Montagne vuote. ‘Homo appenninicus’ cercasi, scritto da Marco Breschi e da Maurizio Ferrari e appena pubblicato da Forum, Editrice Universitaria Udinese, è un libro sul passato, sul presente e sul futuro della montagna. Un docente universitario di Demografia come Breschi e un insegnante (e oggi anche capraio) come Ferrari, che in comune hanno l’amore per la montagna (‘Amo la Montagna’ è anche il nome dell’associazione che Ferrari ha fondato) e il legame profondo con Sambuca, nel pistoiese, si sono uniti per scrivere quella che potrebbe essere definita “l’ultima chiamata per la montagna”.

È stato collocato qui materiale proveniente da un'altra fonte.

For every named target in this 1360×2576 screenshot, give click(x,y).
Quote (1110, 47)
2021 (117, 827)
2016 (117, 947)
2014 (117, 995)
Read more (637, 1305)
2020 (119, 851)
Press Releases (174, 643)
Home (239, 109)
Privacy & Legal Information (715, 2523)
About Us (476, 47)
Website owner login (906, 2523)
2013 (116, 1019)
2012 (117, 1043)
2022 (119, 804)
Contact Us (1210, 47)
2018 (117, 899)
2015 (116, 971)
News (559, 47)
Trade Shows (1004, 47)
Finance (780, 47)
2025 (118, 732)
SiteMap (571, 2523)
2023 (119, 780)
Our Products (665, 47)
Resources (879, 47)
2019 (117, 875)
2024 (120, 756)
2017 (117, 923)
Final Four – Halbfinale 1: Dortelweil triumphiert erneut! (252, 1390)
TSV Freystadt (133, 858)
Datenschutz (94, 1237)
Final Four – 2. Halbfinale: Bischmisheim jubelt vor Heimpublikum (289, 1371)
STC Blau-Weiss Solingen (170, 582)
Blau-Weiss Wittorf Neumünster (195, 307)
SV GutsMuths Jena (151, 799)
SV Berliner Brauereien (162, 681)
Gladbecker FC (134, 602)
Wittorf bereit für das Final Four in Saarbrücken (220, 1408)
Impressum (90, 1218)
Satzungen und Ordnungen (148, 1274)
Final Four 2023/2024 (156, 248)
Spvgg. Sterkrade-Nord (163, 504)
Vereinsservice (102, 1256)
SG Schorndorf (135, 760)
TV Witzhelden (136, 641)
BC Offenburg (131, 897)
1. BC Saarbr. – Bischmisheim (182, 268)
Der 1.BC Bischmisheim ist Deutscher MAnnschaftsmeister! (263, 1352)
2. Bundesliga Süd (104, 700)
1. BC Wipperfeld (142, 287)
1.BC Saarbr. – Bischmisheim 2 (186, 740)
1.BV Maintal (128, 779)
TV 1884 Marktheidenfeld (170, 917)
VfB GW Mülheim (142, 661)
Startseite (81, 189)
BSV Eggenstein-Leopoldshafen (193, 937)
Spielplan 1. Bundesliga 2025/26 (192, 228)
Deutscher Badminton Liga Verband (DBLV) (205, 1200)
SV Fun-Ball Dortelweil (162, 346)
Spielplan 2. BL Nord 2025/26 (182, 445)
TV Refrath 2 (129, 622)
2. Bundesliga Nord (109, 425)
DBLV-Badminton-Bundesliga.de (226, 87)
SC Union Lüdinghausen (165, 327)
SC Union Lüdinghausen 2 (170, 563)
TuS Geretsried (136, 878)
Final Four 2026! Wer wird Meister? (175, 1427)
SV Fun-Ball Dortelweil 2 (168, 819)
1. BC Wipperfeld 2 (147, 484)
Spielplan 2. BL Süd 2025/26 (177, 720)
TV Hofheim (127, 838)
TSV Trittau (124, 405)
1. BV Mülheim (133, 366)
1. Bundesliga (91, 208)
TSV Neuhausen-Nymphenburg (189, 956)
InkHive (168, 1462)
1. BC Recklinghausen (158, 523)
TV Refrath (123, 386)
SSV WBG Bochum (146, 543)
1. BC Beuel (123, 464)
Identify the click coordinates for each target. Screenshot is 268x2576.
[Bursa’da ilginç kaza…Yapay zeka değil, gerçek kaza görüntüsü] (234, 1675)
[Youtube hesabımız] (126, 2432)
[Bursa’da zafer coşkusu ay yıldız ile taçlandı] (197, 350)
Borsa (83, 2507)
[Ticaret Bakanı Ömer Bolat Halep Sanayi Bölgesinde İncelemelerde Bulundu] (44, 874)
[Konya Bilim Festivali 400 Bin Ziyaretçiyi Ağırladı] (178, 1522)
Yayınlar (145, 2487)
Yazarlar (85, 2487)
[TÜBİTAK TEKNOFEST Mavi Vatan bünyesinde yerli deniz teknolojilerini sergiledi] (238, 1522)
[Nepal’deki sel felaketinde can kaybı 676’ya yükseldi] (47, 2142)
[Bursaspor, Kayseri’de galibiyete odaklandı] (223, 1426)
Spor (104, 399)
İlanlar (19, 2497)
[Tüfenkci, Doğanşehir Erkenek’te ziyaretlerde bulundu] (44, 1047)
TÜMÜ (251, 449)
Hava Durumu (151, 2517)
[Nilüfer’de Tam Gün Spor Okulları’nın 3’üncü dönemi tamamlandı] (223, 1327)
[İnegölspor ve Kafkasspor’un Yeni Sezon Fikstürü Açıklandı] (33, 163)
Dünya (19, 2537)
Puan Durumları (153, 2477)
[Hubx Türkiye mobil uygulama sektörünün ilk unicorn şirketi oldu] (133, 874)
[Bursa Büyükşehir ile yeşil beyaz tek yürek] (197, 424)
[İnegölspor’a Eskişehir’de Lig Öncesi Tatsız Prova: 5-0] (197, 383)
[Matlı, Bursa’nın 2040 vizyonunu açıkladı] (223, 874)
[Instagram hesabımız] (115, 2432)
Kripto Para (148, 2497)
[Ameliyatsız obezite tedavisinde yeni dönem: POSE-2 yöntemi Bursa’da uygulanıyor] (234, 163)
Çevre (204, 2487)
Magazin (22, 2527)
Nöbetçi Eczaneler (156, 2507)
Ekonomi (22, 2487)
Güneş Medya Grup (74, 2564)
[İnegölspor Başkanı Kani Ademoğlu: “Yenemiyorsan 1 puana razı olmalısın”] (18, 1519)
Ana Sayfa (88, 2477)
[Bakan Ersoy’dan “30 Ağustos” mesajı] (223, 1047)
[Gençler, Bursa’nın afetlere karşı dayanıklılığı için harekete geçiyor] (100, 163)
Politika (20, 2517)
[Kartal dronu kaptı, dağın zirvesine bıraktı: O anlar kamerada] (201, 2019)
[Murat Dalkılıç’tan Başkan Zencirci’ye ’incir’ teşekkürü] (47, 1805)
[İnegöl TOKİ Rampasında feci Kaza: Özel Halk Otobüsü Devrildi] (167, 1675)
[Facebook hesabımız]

Il crollo demografico a livello nazionale

Ma procediamo per gradi. Il passato si basa su dati certi: e sono, soprattutto, i dati relativi all’andamento demografico dell’Italia, delle zone alte e della montagna pistoiese, in un percorso che dallo sguardo nazionale passa a quello riservato a tutte le aree montane del nostro paese per poi fissarsi sui Comuni montani del territorio pistoiese, riservando un’attenzione particolare a Sambuca. In Italia il calo della popolazione è iniziato nel 2014 e, secondo i dati Istat, si calcola che il 1° gennaio 2070 gli attuali 59,2 milioni di abitanti della penisola diventeranno 47,6, con una perdita di 11,6 milioni. Il crollo demografico, che sarà particolarmente forte al sud (con la perdita di 1/3 della popolazione nei prossimi cinquant’anni) porterà alla «desertificazione demografica» dei Comuni con pochi abitanti. Tra questi, in particolare, quelli montani. Con una significativa eccezione, rappresentata dal Trentino-Alto Adige, che non ha perso popolazione negli ultimi anni e che non la perderà – se immutate resteranno tutte le situazioni che determinano l’andamento demografico – nei prossimi cinquant’anni, a dimostrazione che «montagna non è […] sinonimo di crisi demografica e spopolamento».

La montagna pistoiese sempre più “vecchia”

Sulla montagna pistoiese, dove a metà del XVI secolo viveva 1 pistoiese ogni 3 e nel 2010 viveva 1 pistoiese ogni 10, e dove tra il 1745 e il 1951 la popolazione è aumentata (di circa 13.000 unità), è iniziato «un crollo drammatico» a partire dal secondo dopoguerra, con la perdita del 40% dei residenti tra 1962 e 2020, solo in parte compensata dall’arrivo di cittadini stranieri. Ancora un ultimo dato, tratto dai molti che sono presenti in Montagne vuote: tra il 2011 e il 2020, in montagna, 1.000 abitanti mettono al mondo solamente 5 figli all’anno. Conseguenza: gli anziani diventeranno ben presto 4 volte più numerosi dei giovani. «La montagna – commentano Breschi e Ferrari – è, a tutti gli effetti, un mondo di vecchi».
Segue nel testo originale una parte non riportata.